Rewrite every entry, replacing "radio button" with "checkbox" and leaving everything else the same. Omit the pictures from your answer.

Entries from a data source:
--*--
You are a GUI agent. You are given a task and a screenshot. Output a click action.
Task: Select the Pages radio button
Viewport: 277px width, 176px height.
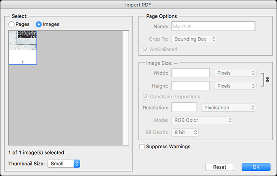coord(11,24)
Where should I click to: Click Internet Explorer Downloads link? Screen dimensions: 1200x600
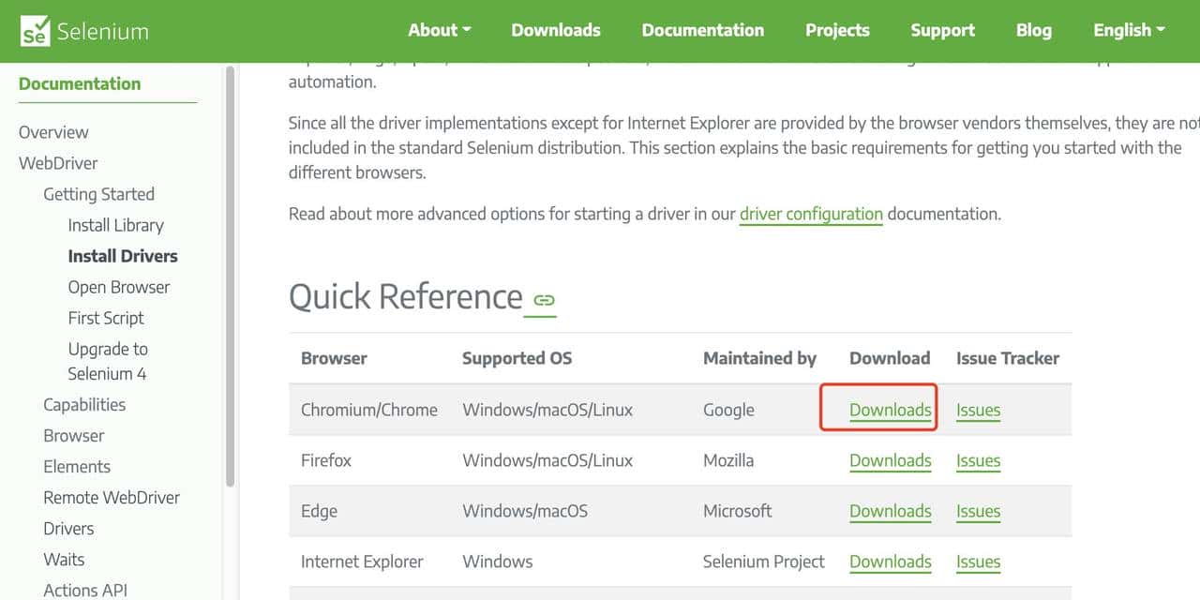point(890,562)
--*--
The response:
You are a GUI agent. You are given a task and a screenshot. Output a click action.
Task: Select the Pages checkbox
Viewport: 277px width, 176px height.
coord(11,24)
Where should I click to: Click Internet Explorer Downloads link? Screen dimensions: 1200x600
point(890,562)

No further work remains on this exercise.